EXERCISE AIM:
Reproduce the data word for word from its very beginning through the line that contains "click(38, 155)", including that line.

## Start

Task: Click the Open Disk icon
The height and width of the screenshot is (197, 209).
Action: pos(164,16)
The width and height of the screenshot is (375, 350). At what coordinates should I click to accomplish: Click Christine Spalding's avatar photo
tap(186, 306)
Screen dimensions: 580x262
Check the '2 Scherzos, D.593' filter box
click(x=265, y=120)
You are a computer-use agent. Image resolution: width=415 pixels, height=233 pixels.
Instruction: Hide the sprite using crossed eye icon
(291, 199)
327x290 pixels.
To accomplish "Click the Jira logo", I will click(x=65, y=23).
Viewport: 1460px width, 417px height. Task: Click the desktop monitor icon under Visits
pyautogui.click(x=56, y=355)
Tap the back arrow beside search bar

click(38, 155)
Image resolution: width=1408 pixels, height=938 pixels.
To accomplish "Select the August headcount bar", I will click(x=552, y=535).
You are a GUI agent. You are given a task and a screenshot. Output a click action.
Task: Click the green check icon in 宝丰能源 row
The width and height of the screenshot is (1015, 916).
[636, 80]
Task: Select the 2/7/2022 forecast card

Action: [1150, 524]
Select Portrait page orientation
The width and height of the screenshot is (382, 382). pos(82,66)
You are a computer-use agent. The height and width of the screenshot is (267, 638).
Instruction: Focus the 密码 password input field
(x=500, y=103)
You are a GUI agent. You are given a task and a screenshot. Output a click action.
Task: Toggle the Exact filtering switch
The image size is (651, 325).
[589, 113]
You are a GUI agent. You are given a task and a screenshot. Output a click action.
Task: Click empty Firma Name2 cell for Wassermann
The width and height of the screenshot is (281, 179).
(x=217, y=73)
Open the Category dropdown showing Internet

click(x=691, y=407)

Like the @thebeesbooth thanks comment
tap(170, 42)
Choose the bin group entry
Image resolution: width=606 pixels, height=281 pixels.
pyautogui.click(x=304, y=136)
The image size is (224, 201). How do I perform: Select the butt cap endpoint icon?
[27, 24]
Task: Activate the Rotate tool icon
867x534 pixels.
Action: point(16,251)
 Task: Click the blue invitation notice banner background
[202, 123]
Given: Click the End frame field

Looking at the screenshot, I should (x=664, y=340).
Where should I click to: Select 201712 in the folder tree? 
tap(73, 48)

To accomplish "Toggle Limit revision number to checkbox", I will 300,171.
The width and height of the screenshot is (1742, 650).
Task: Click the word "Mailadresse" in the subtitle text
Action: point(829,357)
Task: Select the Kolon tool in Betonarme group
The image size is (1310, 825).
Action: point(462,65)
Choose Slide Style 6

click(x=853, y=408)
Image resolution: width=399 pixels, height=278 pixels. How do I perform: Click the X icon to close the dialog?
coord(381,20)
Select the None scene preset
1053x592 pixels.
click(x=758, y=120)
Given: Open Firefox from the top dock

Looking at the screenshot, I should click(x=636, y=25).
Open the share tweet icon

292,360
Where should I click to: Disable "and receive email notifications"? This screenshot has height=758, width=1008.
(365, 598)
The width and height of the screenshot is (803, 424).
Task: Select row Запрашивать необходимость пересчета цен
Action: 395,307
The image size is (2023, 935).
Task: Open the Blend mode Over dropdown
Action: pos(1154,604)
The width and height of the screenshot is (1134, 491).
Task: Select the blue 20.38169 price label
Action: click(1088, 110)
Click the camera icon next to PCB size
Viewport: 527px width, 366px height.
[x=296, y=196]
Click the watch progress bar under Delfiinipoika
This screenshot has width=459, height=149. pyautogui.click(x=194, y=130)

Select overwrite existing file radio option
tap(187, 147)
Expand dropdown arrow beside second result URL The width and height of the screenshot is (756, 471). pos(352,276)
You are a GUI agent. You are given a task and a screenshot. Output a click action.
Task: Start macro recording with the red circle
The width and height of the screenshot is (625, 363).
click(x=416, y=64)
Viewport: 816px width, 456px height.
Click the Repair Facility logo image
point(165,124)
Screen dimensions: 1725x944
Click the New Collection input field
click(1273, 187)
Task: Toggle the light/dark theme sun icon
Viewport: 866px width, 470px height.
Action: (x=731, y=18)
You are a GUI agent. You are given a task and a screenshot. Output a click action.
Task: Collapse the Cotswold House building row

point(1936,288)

## End

RESULT FOR THIS TASK:
Task: Click the Open Disk icon
The height and width of the screenshot is (197, 209).
Action: pos(164,16)
The width and height of the screenshot is (375, 350). At what coordinates should I click to accomplish: Click Christine Spalding's avatar photo
tap(186, 306)
Screen dimensions: 580x262
Check the '2 Scherzos, D.593' filter box
click(x=265, y=120)
You are a computer-use agent. Image resolution: width=415 pixels, height=233 pixels.
Instruction: Hide the sprite using crossed eye icon
(291, 199)
327x290 pixels.
To accomplish "Click the Jira logo", I will click(x=65, y=23).
Viewport: 1460px width, 417px height. Task: Click the desktop monitor icon under Visits
pyautogui.click(x=56, y=355)
Tap the back arrow beside search bar

click(38, 155)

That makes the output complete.